Seminar April 25th, 2023
Hours: 16:30 - 18:00
Dimitrios Karampinos, Ph.D.
TITLE: “MRI of calcified structures: Quantitative susceptibility mapping in the body”
ABSTRACT: Imaging of calcified structures is of high clinical relevance in musculoskeletal disorders, in cardiovascular diseases and in oncology. Calcified structures are characterized by typically low signals in magnetic resonance images (MRI) due to their inherently short relaxation times. Due to the non-local nature of susceptibility-induced phase changes in the imaging experiment, quantitative susceptibility mapping (QSM) can approximate susceptibility values of MR invisible structures such such as calcified structures. QSM methods have been predominantly developed for brain applications. Early works have indicated the value of QSM for body applications. However, body QSM is challenging due to various reasons, including i) the presence of different chemical species, ii) the strong susceptibility difference between different tissue types, iii) the very short relaxation times of the different tissues of interest, iv) the low SNR due to the large distance of the tissue from the imaging coils. The present talk will introduce novel methodological developments in body QSM to overcome the above technical challenges and will highlight recent QSM applications in skeletal and breast imaging.

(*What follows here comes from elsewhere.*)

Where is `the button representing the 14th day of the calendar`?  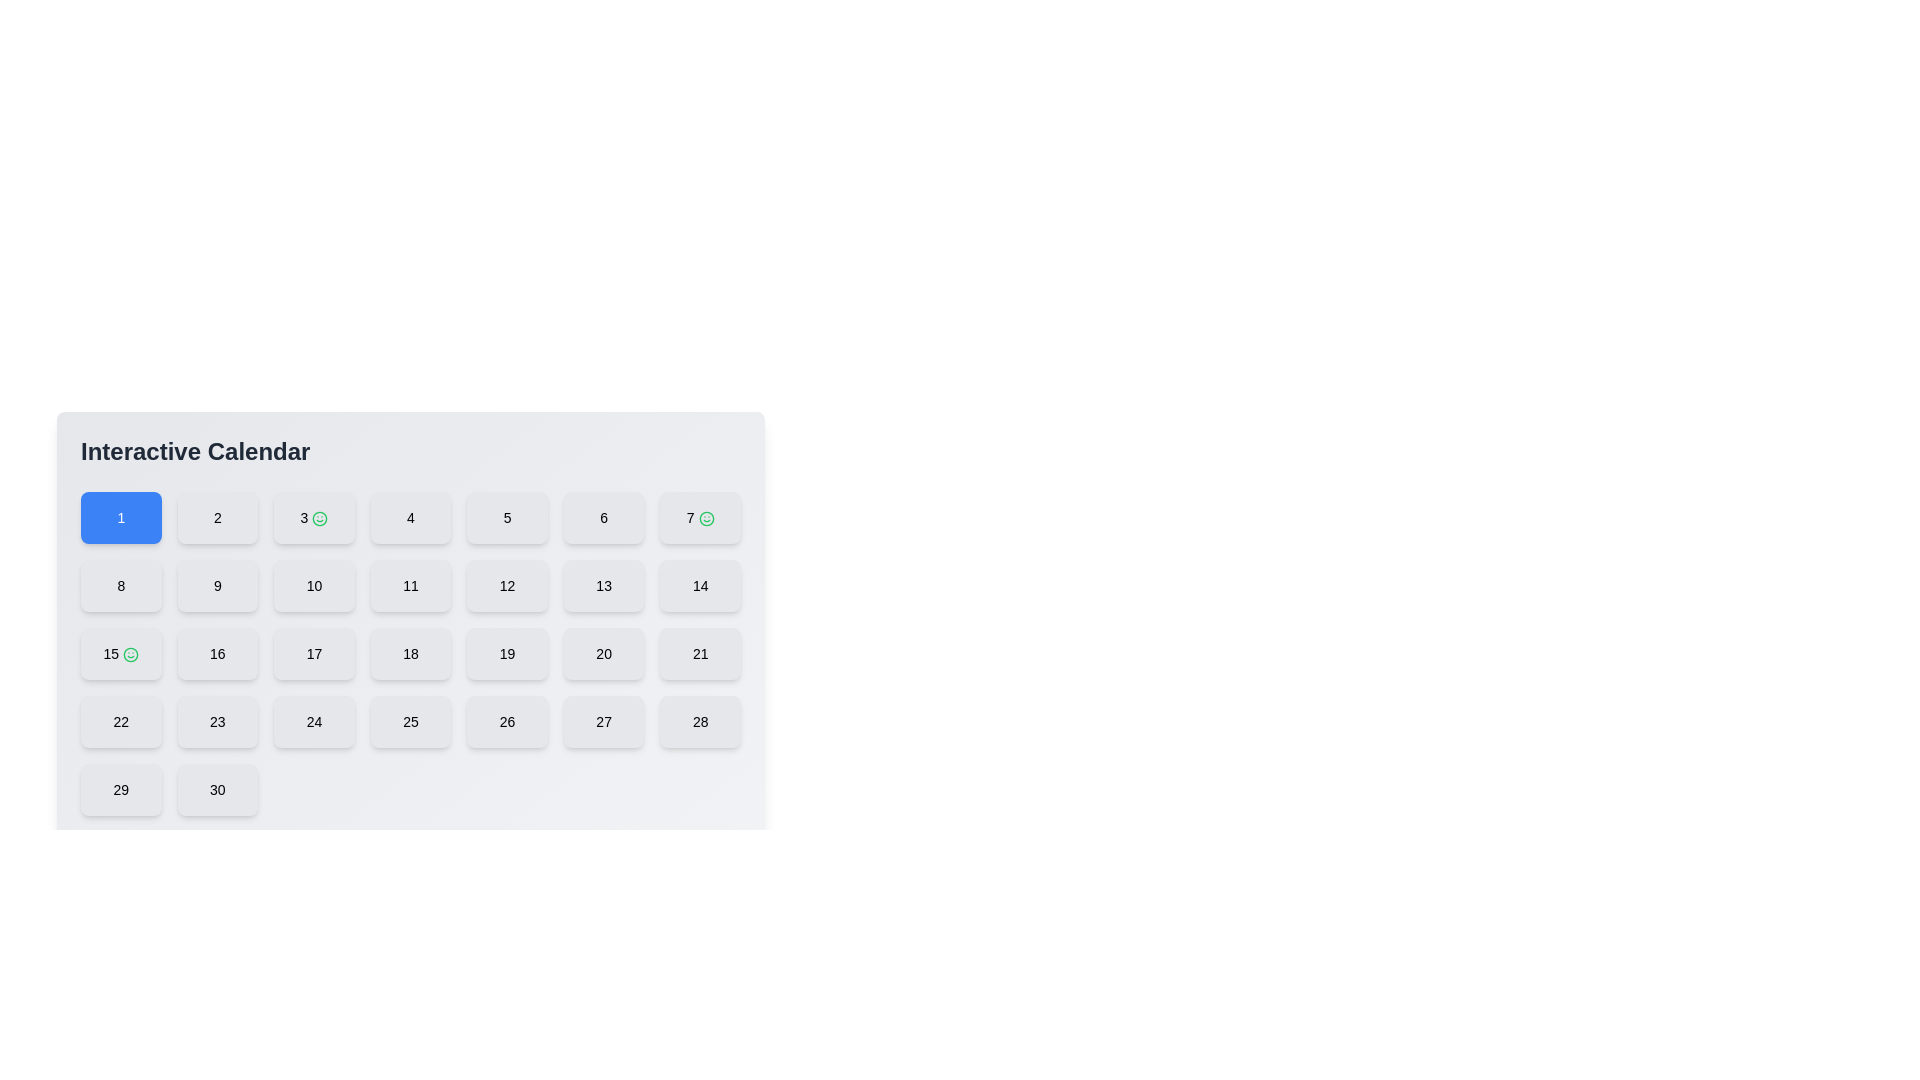 the button representing the 14th day of the calendar is located at coordinates (700, 585).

BIO: Prof. Karampinos’ research focuses on the development of new methods for magnetic resonance imaging (MRI). His research group develops MRI acquisition, image reconstruction and signal modeling techniques in order to generate new quantitative MRI biomarkers and to increase the robustness and effectiveness of quantitative MRI biomarkers. The developed methods are being translated into clinical studies for improving the diagnosis, the therapy monitoring, and the understanding of disease pathophysiology in musculoskeletal disorders, in metabolic diseases and in body oncology.
Prof. Karampinos studied engineering at the National Technical University of Athens, Greece. In 2008, he obtained his PhD with a focus on biomedical engineering from the University of Illinois, Urbana-Champaign. Between 2009 and 2012, he was a Postdoctoral Scholar in the Department of Radiology and Biomedical Imaging in University of California, San Francisco. He joined the Department of Diagnostic and Interventional Radiology of TUM in 2012 as a Junior Group Leader and he was appointed to the TUM School of Medicine in 2019.
Cristóbal Arrieta
TITLE: “Magnetic Resonance Imaging Proton Density Fat Fraction (MRI-PDFF): accomplished promises and remaining challenges of this Biomarker for Non-alcoholic fatty liver disease”
ABSTRACT: Magnetic Resonance Imaging Proton Density Fat Fraction (MRI-PDFF) is a biomarker for quantifying fat. MRI-PDFF is especially useful for diagnosing Non-Alcoholic Fatty Liver Disease (NAFLD) and following up with NAFLD patients. MRI-PDFF was formally introduced in 2012, with a great effort of the scientific community to collaborate and share experiences with high levels of transparency to generate a consensus. The outcome of this consensus allows for fast and complete validation of MRI-PDFF across centers, scanner vendors, MRI sequences and parameters, and algorithms to fulfill the requirements for a standardized biomarker: It must be accurate, precise, robust, and reproducible.
This talk will discuss how the scientific community accounted for all these terms until the FDA approved commercially available solutions in 2017. We will review the main sequences, models, algorithms, and confounder factors to be corrected for computing a standardized MRI-PDFF. We will also discuss the remaining challenges and improvements, including some projects our team is working on.
BIO: Cristobal Arrieta is an academic of the new Faculty of Engineering at Universidad Alberto Hurtado. He got his Ph.D. at Pontificia Universidad Catolica, and his work was focused on medical image segmentation with prior knowledge. He is currently working on improving non-invasive liver fat quantification using MRI.